It’s an everyday scenario: you’re driving down the highway when out of the corner of your eye you spot a car merging into your lane without signaling. How fast can your eyes react to that visual stimulus? Would it make a difference if the offending car were blue instead of green? And if the color green shortened that split-second period between the initial appearance of the stimulus and when the eye began moving towards it (known to scientists as the saccade), could drivers benefit from an augmented reality overlay that made every merging vehicle green?
Qi Sun, a joint professor in Tandon’s Department of Computer Science and Engineering and the Center for Urban Science and Progress (CUSP), is collaborating with neuroscientists to find out.
He and his Ph.D. student Budmonde Duinkharjav—along with colleagues from Princeton, the University of North Carolina, and NVIDIA Research—recently authored the paper “Image Features Influence Reaction Time: A Learned Probabilistic Perceptual Model for Saccade Latency,” presenting a model that can be used to predict temporal gaze behavior, particularly saccadic latency, as a function of the statistics of a displayed image. Inspired by neuroscience, the model could ultimately have great implications for highway safety, telemedicine, e-sports, and in any other arena in which AR and VR are leveraged.
“While AR/VR technology may not transform us into Superhumans right away,” Sun, who heads the Immersive Computing Lab at Tandon, says, “the potential of these new forms of emerging media to boost human performance is very exciting.”
“Image Features Influence Reaction Time” garnered best-paper honors at the Association for Computing Machinery’s 2022 SIGGRAPH (Special Interest Group on Computer Graphics and Interactive Techniques), the field’s premier annual conference, and a second paper Sun co-authored, “Joint Neural Phase Retrieval and Compression for Energy- and Computation-efficient Holography on the Edge,” received an honorable mention.
In that second paper, he and his co-authors delve into the challenges of creating high-fidelity holographic displays, which require greater computational demand and energy consumption than many devices can provide; as the researchers point out, even conducting computation entirely on a cloud server does not pose an effective solution since it can result in prohibitively high latency and storage. They instead propose an innovative framework that jointly generates and compresses high-quality holograms by distributing the computation and optimizing the transmission—resulting in an 83% reduction in energy costs and significantly reducing average bit rates and decoding times.

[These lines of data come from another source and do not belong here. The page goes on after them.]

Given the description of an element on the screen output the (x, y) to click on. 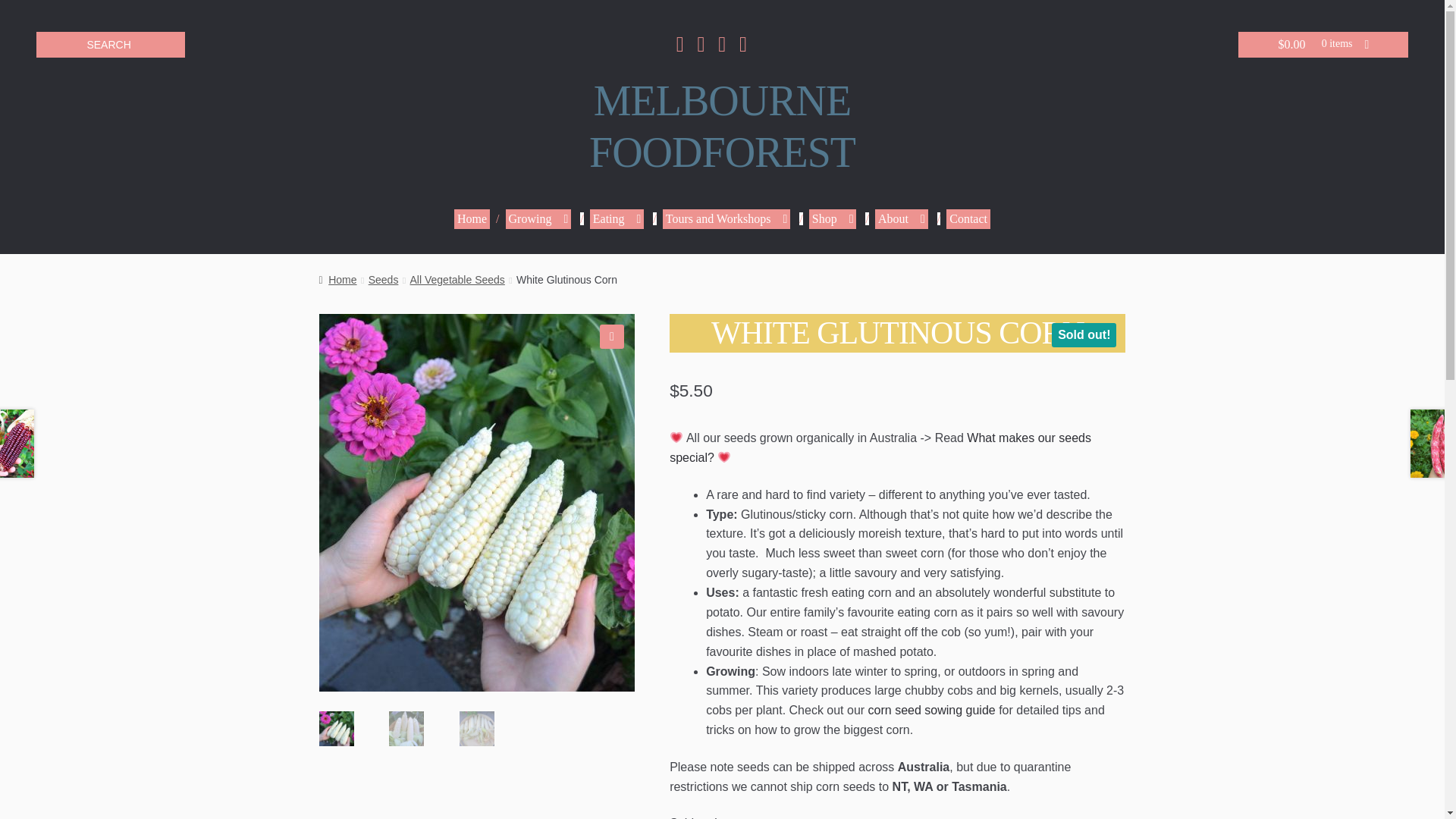
Home (722, 127)
Skip to navigation (471, 219)
View your shopping cart (726, 219)
Growing (1323, 44)
Eating (538, 219)
Shop (617, 219)
Given the description of an element on the screen output the (x, y) to click on. 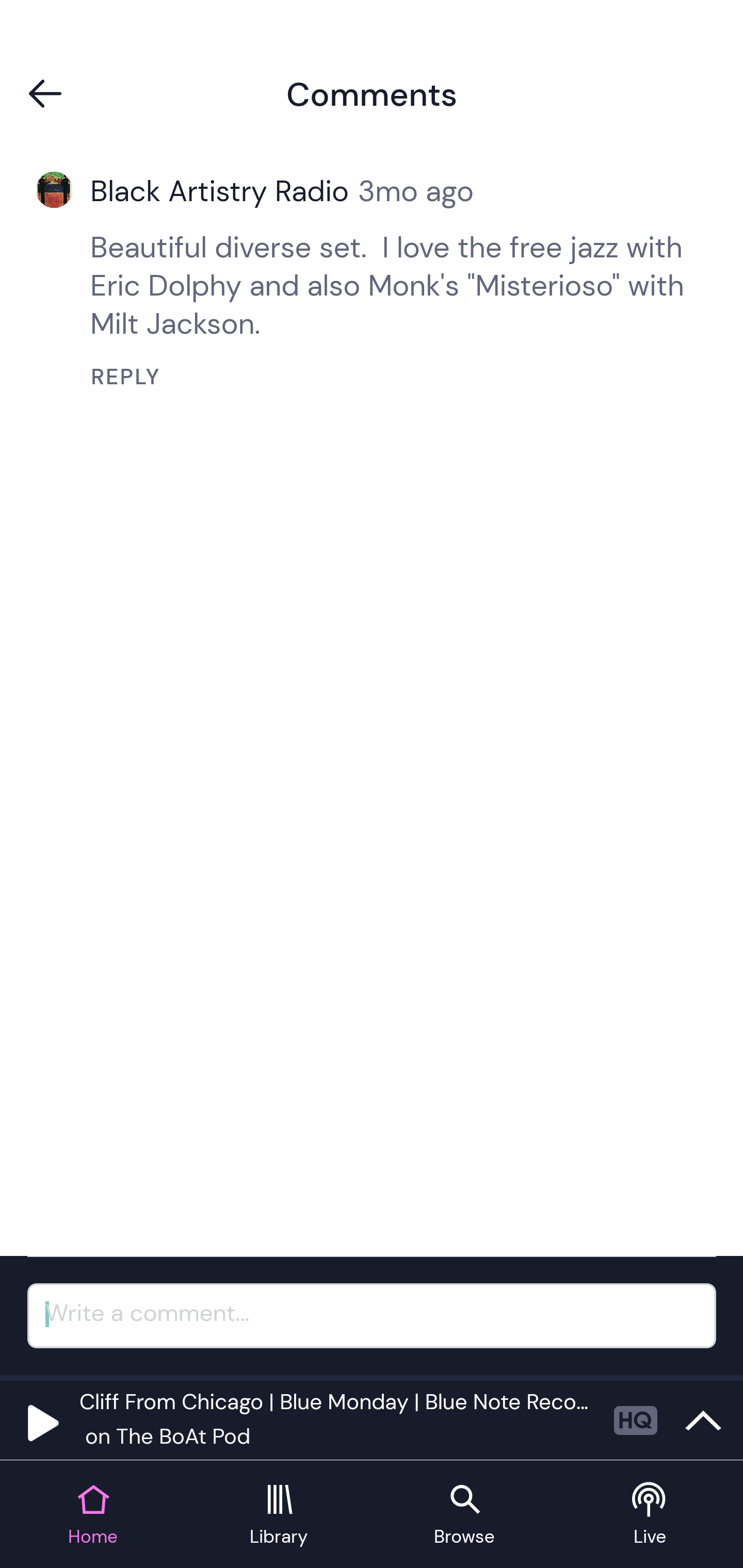
Black Artistry Radio (224, 191)
REPLY (389, 376)
Write a comment... (371, 1315)
Home tab Home (92, 1515)
Library tab Library (278, 1515)
Browse tab Browse (464, 1515)
Live tab Live (650, 1515)
Given the description of an element on the screen output the (x, y) to click on. 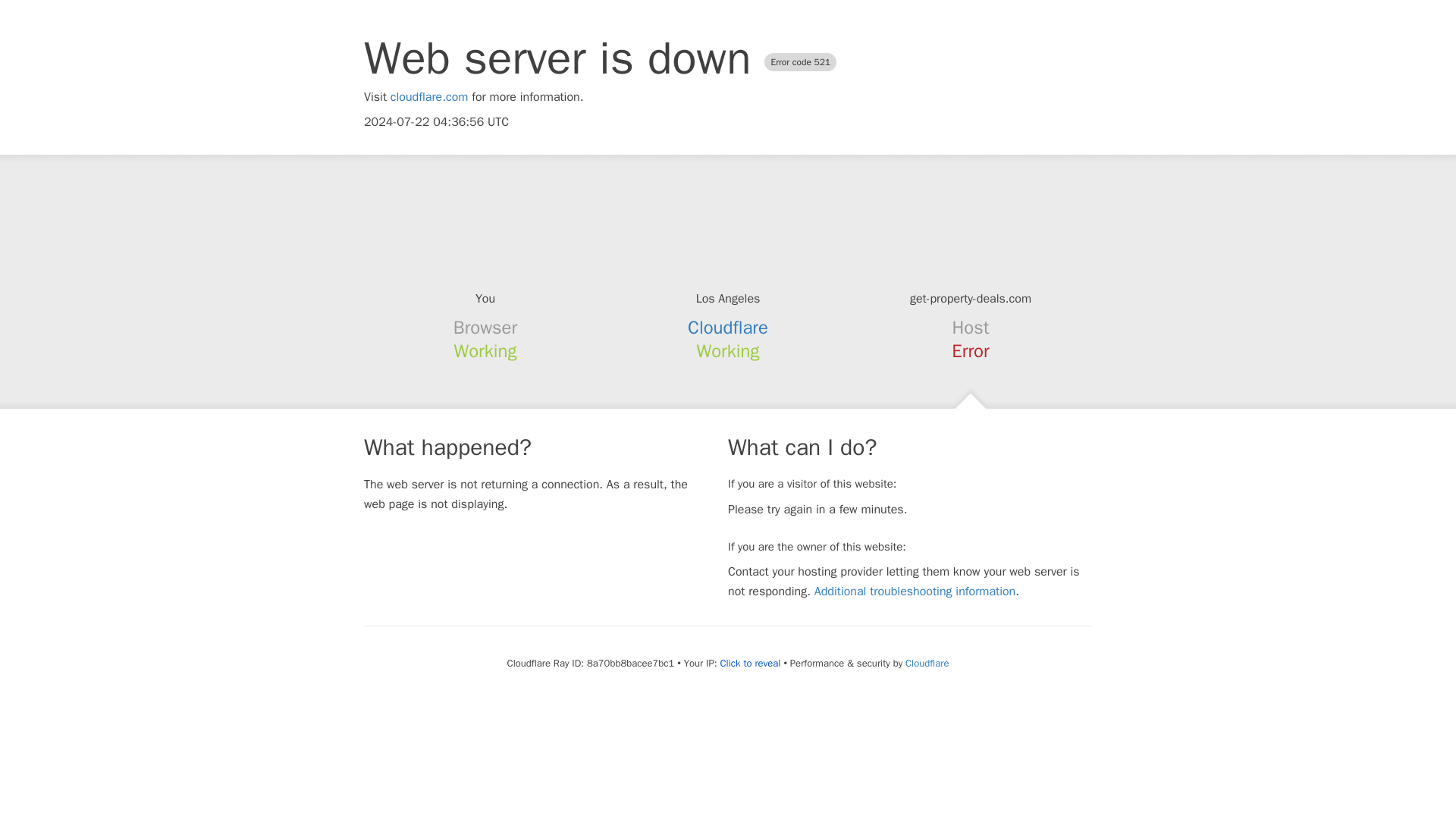
cloudflare.com (429, 96)
Additional troubleshooting information (913, 590)
Cloudflare (727, 327)
Click to reveal (750, 663)
Cloudflare (927, 662)
Given the description of an element on the screen output the (x, y) to click on. 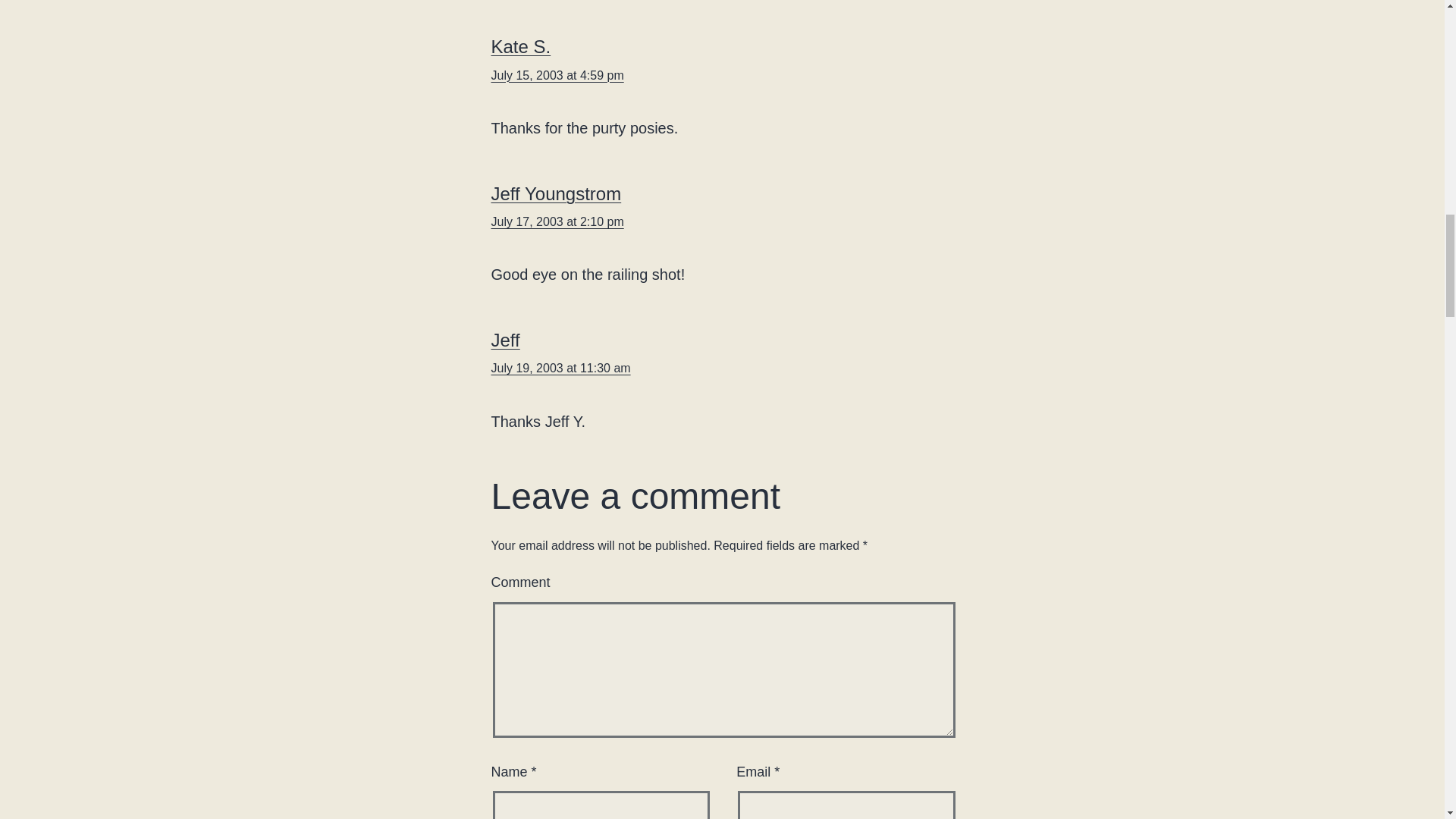
July 15, 2003 at 4:59 pm (558, 74)
July 19, 2003 at 11:30 am (561, 367)
Jeff (505, 340)
Kate S. (521, 46)
July 17, 2003 at 2:10 pm (558, 221)
Jeff Youngstrom (556, 193)
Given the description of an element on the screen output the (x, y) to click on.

In another recent paper, Sun, a former research scientist at software giant Adobe, posited that we can predict and change people’s perception of time, even by a span of several minutes, by altering different visual features seen in VR settings. “Time perception is fluid,” he explains, “and our findings have the potential to have a profound impact in real-world situations. Imagine, for example, that we could reduce how much pain a patient perceives during a medical procedure with the use of VR or help a pilot in training to feel less fatigue. There are even applications within a field like urban planning since perceived waiting times for public transit are a source of dissatisfaction for commuters in many cities.”
As neuroscientists make new discoveries about how the brain works, Sun hopes to bring them to bear in emerging media to unlock real-world benefits. “Think of the brain as a low-powered computer,” he says. “We know new technologies have an effect on our cognition and behavior, and we should be harnessing that for the good of society and helping prevent any negative effects.”